21st Century Slavery

This quick piece in Foreign Policy about contemporary slavery is really worth a read.
Human rights activists may call $1-an-hour sweatshop laborers slaves, regardless of the fact that they are paid and can often walk away from the job. But the reality of slavery is far different. Slavery exists today on an unprecedented scale. In Africa, tens of thousands are chattel slaves, seized in war or tucked away for generations. Across Europe, Asia, and the Americas, traffickers have forced as many as 2 million into prostitution or labor. In South Asia, which has the highest concentration of slaves on the planet, nearly 10 million languish in bondage, unable to leave their captors until they pay off “debts,” legal fictions that in many cases are generations old.


MT said...

"Human rights activists may call $1-an-hour sweatshop laborers slaves....But the reality of slavery is far different."
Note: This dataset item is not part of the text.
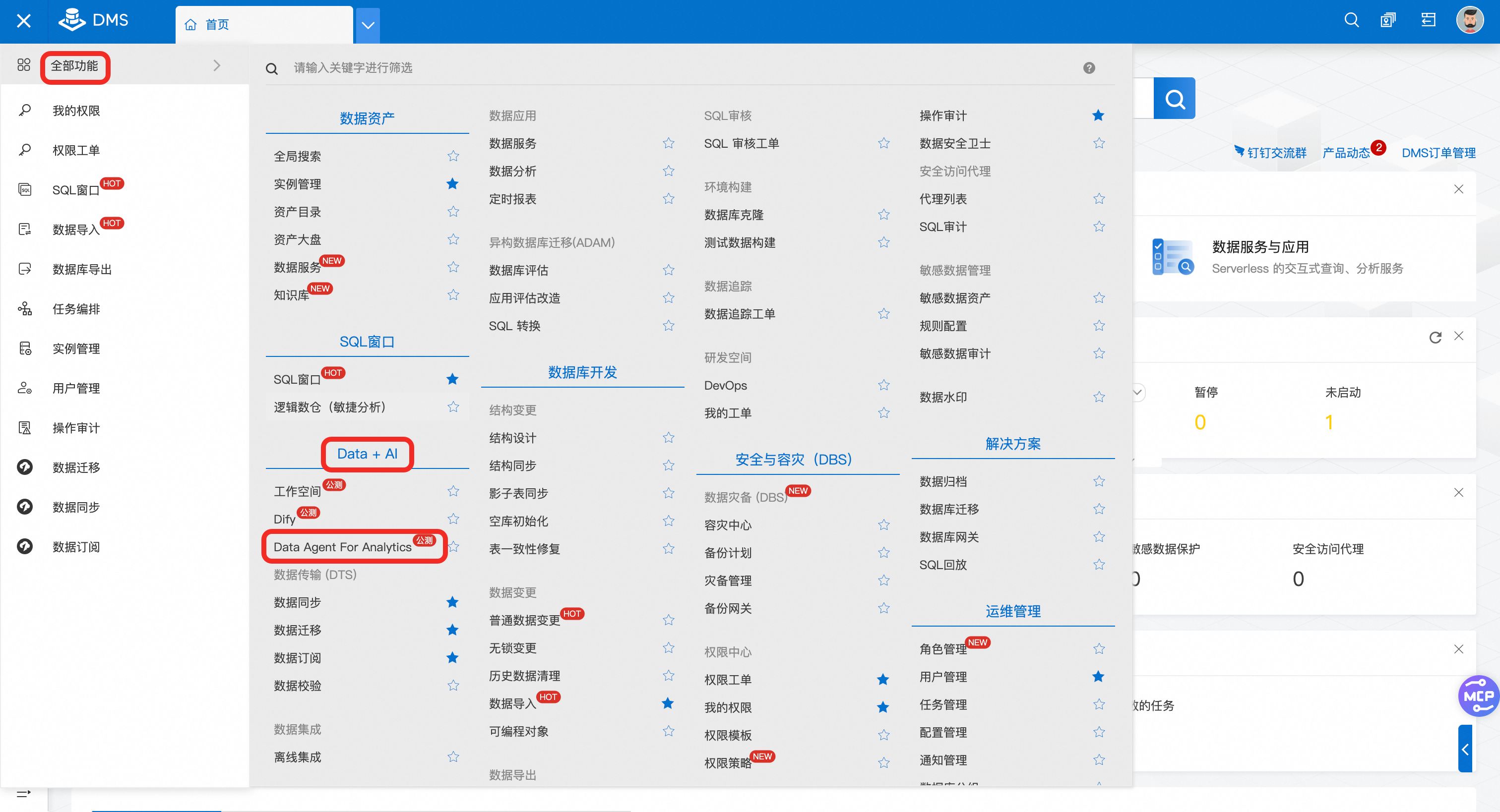This screenshot has width=1500, height=812.
Task: Close the function menu with X icon
Action: [x=24, y=21]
I found it worthwhile too, in an eye-opening way. I'd have liked to have been brought to think about why slavery is categorically worse than the things we're tempted but somehow know not to call slavery, except for rhetorical purposes; or what constitutes slavery. I'm not sure it isn't just as challenging to talk about as torture, if not more. The author allows that some slaves are dupes, for example, and not actually physically confined or liable to be hurt physically if they choose to "escape." But some scales of "con" seem to verge on "culture," and some organizations of captors verge on being a "community," so it would be nice to know where and why we draw the line.

helmut said...

Smart comment. I don't have a good answer.